Reviews

Chéri

Martha Clarke brings together masters of dance, music, and theater for her seductive stage adaptation of Colette’s celebrated French novel.

Herman Cornejo and Alessandra Ferri in Chéri at the Signature Center.
Herman Cornejo and Alessandra Ferri in Chéri at the Signature Center.
(© Joan Marcus)

Elegant movement, musicianship, and acting are all on display at the Signature Center in Martha Clarke’s daring adaptation of famed French author Colette’s 1920 novel Chéri and its 1926 sequel La Fin de Chéri. The production delves into these three artistic mediums with a small cast of four talented performers who take on Colette’s tragic love story. However, while ambition and artistry shine through, the whole picture that these converging mediums paint is ultimately less than the sum of its individually striking parts.

Clarke, as the production’s conceiver, director, and choreographer, has crafted a timeline of balletic vignettes, which trace the progression of a six-year affair between the young Chéri and his mother’s good friend, Léa — a woman nearly three decades his senior. Clarke has recruited some of the world’s top dancing talent to take on the sensual piece, with American Ballet Theatre principal dancer Herman Cornejo in the title role, alongside prima ballerina assoluta Alessandra Ferri as his mature lover. Though the two have garnered reputations as master technicians, both move across the stage with impressive abandon and fiery passion that offers a refreshingly modern twist on traditional ballet. Ferri’s skill as an actress shines throughout the piece, even in the midst of awe-inspiring feats of physical strength and grace from both dancers. Cornejo’s effortless lifts offer some of the most visually stunning moments, though his ease of execution makes it easy to take them for granted.

The story of Chéri, unfortunately, gets lost in this heated spectacle. Pianist Sarah Rothenberg beautifully accompanies the dancers with selections by contemporary French composers Ravel, Debussy, and Poulenc (as well as Spanish composer Mompou), gently settling us into 1912 France where we first meet the unlikely pair. This sultry 20th century music box in which we find ourselves, however, soon veers into lulling monotony. As each vignette jumps forward in time to a new point in the relationship between Chéri and Léa, the accompanying score stays at a constant tone, offering a timely atmosphere but doing little to accent or clarify the story. The choreography remains similarly stagnant throughout, even as Chéri and Léa grow older and undergo tumultuous transitions in their lives, both together and apart. While the passion that binds the two is abundantly clear, the push and pull that their age disparity creates — Léa’s personal struggle to come to terms with her own age, in particular — fails to clearly translate. The pair simply traverse set designer David Zinn’s minimalist suggestion of a Paris flat, engaging in acts of forbidden love. Vantage point admittedly plays a large role in how much of the story you are able to gather. A great deal of the piece’s most significant moments occur around a single mirror that leans against the back wall, and if you find yourself seated off in one of the theater’s corners, these moments will sadly pass by unnoticed.
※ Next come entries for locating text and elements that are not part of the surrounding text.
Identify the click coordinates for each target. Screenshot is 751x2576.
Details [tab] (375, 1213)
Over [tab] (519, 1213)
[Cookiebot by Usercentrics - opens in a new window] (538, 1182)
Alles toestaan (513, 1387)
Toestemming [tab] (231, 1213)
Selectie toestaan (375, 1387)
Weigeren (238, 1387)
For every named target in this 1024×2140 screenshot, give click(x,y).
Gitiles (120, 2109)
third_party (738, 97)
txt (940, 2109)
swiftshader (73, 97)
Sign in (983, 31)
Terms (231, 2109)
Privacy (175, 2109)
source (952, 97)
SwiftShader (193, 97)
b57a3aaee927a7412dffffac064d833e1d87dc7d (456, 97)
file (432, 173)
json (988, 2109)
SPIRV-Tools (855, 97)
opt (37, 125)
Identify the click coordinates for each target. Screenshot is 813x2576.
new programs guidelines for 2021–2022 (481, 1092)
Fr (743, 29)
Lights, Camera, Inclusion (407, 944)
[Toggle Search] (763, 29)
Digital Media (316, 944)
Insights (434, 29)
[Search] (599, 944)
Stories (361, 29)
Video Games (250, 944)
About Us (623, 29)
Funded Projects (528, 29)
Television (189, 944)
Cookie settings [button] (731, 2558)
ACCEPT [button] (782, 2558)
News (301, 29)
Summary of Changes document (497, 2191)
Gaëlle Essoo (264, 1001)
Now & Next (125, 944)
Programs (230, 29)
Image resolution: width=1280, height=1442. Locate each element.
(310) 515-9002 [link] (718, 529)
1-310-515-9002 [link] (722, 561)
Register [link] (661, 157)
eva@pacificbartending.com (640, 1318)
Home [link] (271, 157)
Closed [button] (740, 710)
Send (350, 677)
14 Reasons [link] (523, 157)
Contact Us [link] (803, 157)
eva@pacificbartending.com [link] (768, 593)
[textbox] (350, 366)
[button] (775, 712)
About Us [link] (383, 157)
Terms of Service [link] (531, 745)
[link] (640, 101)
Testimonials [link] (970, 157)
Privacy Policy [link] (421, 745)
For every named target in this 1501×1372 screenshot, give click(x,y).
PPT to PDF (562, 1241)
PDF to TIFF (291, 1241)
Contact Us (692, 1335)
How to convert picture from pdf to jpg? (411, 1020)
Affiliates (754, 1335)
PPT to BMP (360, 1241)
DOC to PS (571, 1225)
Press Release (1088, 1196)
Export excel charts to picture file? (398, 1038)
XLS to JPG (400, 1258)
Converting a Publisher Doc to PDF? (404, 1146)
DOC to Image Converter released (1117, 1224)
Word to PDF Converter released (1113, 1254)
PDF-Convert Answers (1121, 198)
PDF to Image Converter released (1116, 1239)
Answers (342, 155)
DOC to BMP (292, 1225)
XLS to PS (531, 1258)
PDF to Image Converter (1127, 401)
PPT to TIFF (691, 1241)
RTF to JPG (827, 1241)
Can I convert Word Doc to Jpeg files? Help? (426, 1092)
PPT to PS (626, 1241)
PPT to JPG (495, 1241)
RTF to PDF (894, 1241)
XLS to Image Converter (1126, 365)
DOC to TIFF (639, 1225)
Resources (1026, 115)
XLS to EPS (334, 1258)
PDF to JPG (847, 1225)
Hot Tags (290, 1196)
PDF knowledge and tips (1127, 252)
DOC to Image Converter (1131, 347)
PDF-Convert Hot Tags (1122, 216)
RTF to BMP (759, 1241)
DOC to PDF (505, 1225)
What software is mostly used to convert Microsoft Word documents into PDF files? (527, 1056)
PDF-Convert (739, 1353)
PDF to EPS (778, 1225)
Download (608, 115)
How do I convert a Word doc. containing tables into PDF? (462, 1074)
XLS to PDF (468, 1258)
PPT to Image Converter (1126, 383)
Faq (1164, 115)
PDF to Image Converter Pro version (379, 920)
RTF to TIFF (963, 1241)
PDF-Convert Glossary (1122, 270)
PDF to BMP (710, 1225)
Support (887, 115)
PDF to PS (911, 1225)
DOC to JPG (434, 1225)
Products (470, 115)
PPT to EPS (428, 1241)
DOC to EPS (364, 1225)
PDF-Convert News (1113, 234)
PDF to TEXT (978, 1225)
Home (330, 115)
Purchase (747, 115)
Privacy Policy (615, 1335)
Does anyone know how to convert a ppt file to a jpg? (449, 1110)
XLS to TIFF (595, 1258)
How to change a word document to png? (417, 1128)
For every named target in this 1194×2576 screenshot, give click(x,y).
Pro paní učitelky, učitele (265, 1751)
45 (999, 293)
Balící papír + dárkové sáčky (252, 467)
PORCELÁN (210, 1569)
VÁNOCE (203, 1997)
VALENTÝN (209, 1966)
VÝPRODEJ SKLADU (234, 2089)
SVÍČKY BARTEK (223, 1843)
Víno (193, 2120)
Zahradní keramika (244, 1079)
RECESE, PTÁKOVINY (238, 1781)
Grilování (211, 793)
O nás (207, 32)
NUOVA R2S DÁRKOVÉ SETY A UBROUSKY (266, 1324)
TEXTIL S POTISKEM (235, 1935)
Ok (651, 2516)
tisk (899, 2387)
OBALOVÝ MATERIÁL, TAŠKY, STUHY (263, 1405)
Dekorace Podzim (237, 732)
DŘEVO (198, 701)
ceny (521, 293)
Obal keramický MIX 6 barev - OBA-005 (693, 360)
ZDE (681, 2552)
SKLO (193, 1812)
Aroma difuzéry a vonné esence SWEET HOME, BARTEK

The piece heavily relies on the narrative stylings of the ever-talented Amy Irving to fill in the plot that is not expressed through the choreography. Irving plays Chéri’s mother Charlotte (the production’s only speaking character) who comes onstage to deliver firsthand accounts of the events that have transpired since Chéri and Léa’s last meeting and offers context for the one that is to come. Irving does a fine job with Tina Howe’s effective text, balancing a narrative and conversational tone while painting an admirably full picture of her character despite the fact that her purpose, first and foremost, is efficiency. Yet, as she and the dancers alternately exchange places onstage, we can clearly see the seam that joins these two theatrical mediums. While all four performers demonstrate a fluid mastery of their individual crafts, they have yet to flow into a communal reservoir where each art form can build on the power that the others have to offer.